For the first time, scientists have proven that embryonic-like stem cells that are specific to both a person and to a disease can be manufactured using adult human cells.
Personalized stem cells may be the holy grail of science because of their potential to treat and allow the study of a myriad of diseases and conditions. And while there are still a number of hurdles to clear before this advance can be applied to humans, in the clinical setting this latest step, some say, shows promise of eventual human therapies.
Researchers from Harvard and Columbia Universities used skin cells from two patients with Amyotrophic Lateral Sclerosis (ALS), also known as Lou Gehrig's disease, to create stem cells and then reprogrammed them to morph into replacement motor neurons.
"It opens doors to making patient-specific stem cell lines," said Dr. Kevin Eggan, principle faculty member at the Harvard Stem Cell Institute and lead author of a study that was released today in the journal Science. "You can use these cells to make the actual cell type for that person's disease."
People with ALS experience progressive degeneration in their motor neurons to the extent that the brain and spinal cord can no longer signal the body to move. Patients in later stages of the disease often become paralyzed.
Eggan and his colleague, Dr. Christopher Henderson, co-director of the Center for Motor Neuron Biology and Disease at Columbia University and the other lead author, stressed that their study shows "proof of principle" for how embryonic-like stem cells can be created from adult cells using induced pluripotent stem (iPS) cells, a technique introduced widely last year.
Stem cell researchers not involved in the study called the advance promising.
"The hope for iPS cell technology is that you could create cells from your own body to treat your own defects," said Dr. Curt Freed, professor of medicine and pharmacology at the University of Colorado School of Medicine. "They are immunologically matched to yours."
But Freed pointed out that iPS derived stem cells will never be used for therapeutic purposes because the method requires using retroviral genes to copy the cells -- genes which result in cancer-producing cells.
A New Approach
The ideal scenario for stem cells would be to create them by injecting the desired DNA -- DNA that's free from genetic defects -- into human egg cells and letting them become stem cells before reprogramming them into specific cell types, a technique known as somatic cell nuclear transfer (SCNT). But getting human egg donations -- as well as funding for such research -- has been difficult for the researchers.
"The inability to have success with SCNT is wrapped up in logistical and political quagmires," Eggan said.

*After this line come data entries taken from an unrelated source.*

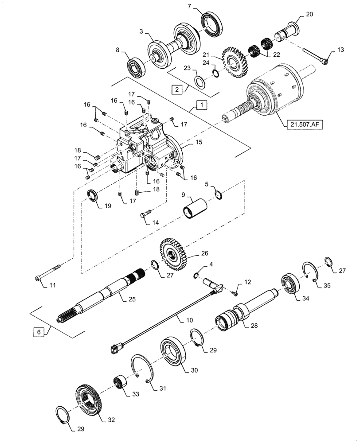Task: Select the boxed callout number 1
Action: coord(201,105)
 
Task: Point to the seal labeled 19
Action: coord(93,195)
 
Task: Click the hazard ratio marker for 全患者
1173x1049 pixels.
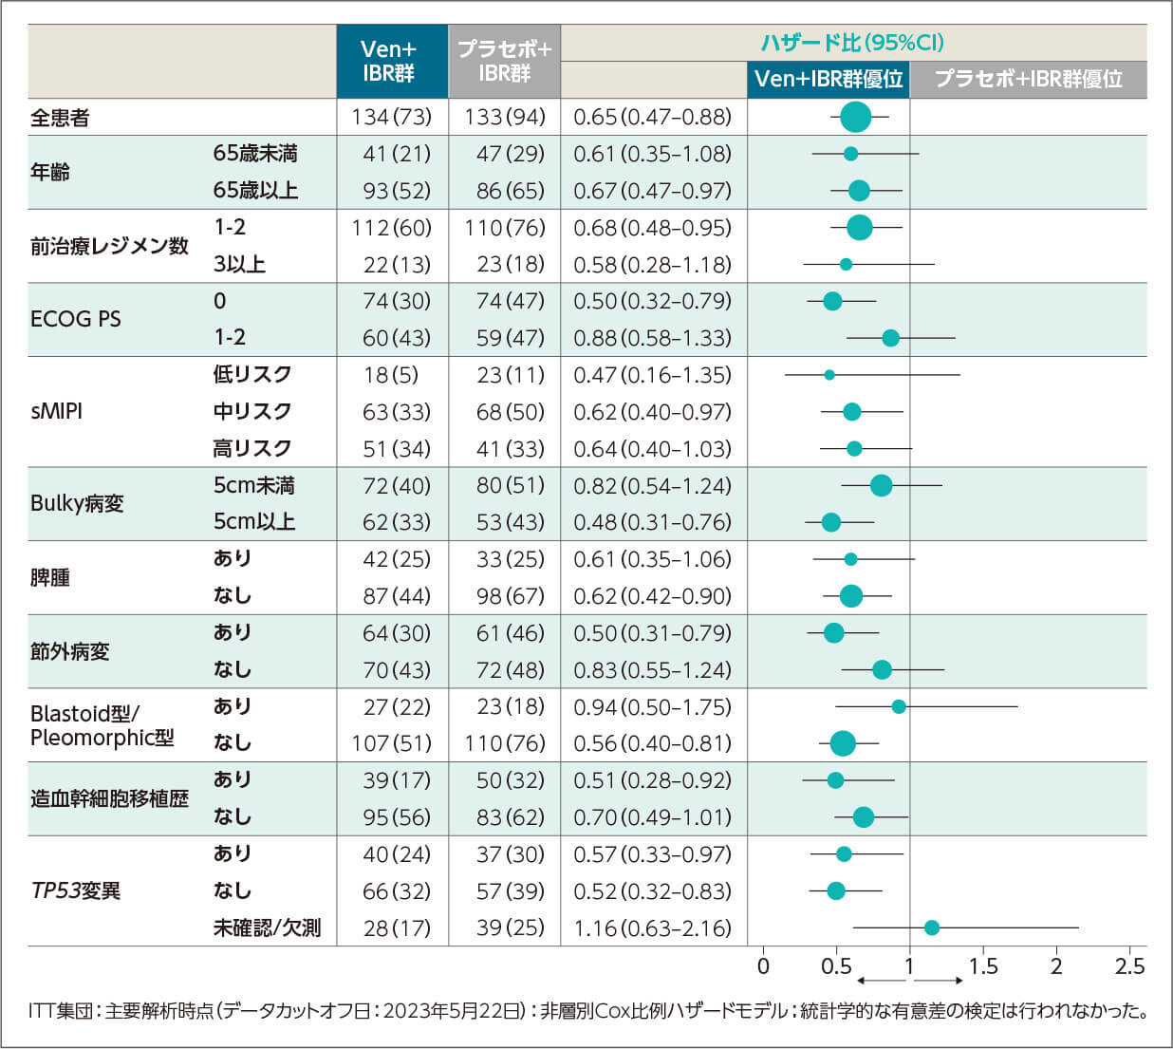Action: (855, 117)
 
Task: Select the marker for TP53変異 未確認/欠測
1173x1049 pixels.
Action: (931, 927)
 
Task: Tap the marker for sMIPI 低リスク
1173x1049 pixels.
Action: (829, 375)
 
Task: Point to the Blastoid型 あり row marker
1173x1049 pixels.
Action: (898, 706)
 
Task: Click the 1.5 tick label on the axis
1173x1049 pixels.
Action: (983, 966)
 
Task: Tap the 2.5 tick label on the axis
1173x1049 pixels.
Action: (1129, 966)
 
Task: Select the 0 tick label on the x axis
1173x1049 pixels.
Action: (763, 966)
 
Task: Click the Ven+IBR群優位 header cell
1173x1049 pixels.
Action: (829, 79)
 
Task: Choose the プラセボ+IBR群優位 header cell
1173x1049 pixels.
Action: (1028, 79)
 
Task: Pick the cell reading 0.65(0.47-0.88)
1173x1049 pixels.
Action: (653, 117)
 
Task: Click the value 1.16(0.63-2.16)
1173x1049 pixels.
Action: (653, 927)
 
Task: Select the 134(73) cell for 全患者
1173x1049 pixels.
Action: (391, 117)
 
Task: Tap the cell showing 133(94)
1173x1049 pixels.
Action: (505, 117)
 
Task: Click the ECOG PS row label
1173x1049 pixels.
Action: (76, 319)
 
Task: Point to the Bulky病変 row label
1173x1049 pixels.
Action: (77, 503)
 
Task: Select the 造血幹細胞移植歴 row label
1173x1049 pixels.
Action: (109, 798)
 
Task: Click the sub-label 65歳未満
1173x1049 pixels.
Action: (255, 154)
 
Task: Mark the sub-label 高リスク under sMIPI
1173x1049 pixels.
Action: (252, 448)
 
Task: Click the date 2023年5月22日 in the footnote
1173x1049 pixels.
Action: (455, 1011)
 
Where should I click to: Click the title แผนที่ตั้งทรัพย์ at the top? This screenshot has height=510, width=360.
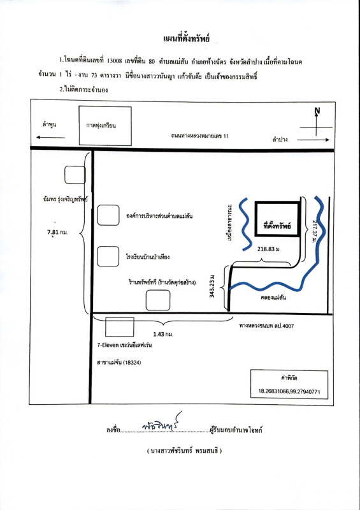(186, 39)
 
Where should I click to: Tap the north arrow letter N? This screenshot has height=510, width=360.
(317, 111)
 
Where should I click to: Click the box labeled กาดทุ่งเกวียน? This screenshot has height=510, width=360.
(105, 126)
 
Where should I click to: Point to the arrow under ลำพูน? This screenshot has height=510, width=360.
(50, 137)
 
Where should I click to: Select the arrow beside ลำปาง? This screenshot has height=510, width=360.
(313, 140)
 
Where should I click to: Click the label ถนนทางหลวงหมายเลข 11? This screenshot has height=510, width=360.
(200, 136)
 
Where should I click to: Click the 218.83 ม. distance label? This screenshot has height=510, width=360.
(269, 249)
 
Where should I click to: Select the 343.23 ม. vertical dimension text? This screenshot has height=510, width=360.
(212, 286)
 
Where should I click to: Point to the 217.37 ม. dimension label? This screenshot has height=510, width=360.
(315, 232)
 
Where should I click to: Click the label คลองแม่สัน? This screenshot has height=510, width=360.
(273, 297)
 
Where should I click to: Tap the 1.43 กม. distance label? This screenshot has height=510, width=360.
(163, 334)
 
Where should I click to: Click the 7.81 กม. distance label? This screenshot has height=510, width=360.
(57, 232)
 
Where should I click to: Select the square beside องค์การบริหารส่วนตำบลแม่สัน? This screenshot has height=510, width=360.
(108, 215)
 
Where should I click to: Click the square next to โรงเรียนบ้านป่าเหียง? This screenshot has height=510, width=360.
(108, 256)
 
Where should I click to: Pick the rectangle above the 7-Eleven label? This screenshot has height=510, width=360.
(120, 326)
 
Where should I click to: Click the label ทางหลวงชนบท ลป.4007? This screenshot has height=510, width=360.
(266, 325)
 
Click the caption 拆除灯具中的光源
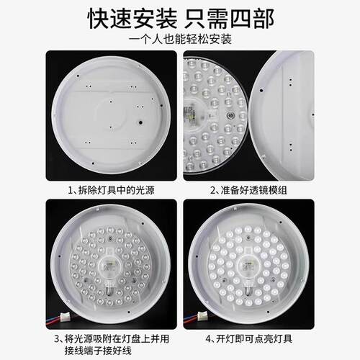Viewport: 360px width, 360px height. point(115,192)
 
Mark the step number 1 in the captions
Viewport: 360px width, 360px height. point(70,192)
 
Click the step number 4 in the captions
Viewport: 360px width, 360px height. point(209,337)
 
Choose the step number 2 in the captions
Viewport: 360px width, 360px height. point(213,192)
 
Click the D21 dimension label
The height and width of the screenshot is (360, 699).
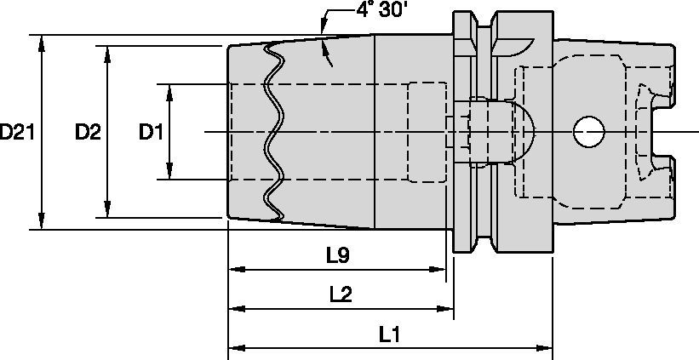pos(17,132)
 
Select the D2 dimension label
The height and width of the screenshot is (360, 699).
pos(87,132)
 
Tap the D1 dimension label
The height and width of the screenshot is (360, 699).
pos(152,132)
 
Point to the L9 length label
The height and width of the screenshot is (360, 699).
pos(338,254)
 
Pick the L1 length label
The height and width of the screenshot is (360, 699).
pos(390,334)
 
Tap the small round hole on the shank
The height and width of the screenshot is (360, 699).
pos(587,132)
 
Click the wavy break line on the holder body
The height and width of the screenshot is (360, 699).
pos(274,132)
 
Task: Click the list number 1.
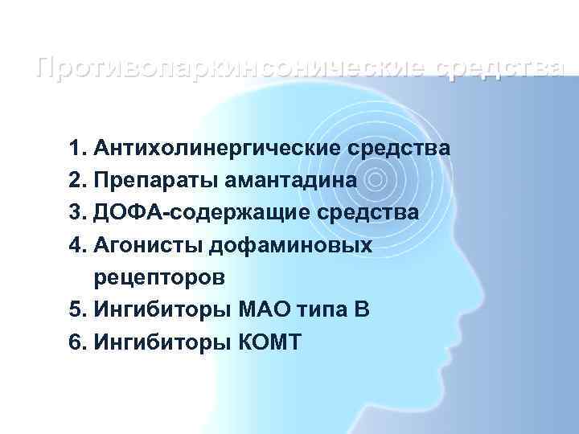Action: coord(76,149)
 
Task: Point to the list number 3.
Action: coord(76,213)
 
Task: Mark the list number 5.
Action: coord(76,310)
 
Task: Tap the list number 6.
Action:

At the moment, the next step for this study is to determine how similar and different the new motor neurons from the iPS derived stem cells are from human motor neurons.
"We have the opportunity to study these motor neurons and see whether they behave in a manner that they do in the culture dish," Henderson said. "Although the promise of these ideas are there, there is much validation to do in terms of their potential to generate different types of neurons.... The [SCNT] embryonic stem cell model is really our gold standard."
But the discovery that only a few genes are necessary to nudge a human stem cell to develop into a specialized adult cell is encouraging. The finding also underscores the theory that almost any cell of any age in the body can be reprogrammed into any other type of cell, given the right genetic expression.
"It gets us closer to when we are able to use chemicals alone," Eggan said.
Not Ready for Clinical Setting... Yet
Rather than be used for therapy right now, Eggan and Henderson said that the cells they created will be most useful to study the nature and pathology of the disease, particularly in terms of determining what drugs might be effective to treat it.
"Studies... suggest that things are going wrong in those individuals far, far, far before they're ever outwardly sick," Eggan said, referring to a potentially fundamental difference between diseased neurons and normal neurons. "And it's those molecular correlates of disease which will be our first inroads into better understanding of the disease and then, in turn, treatment."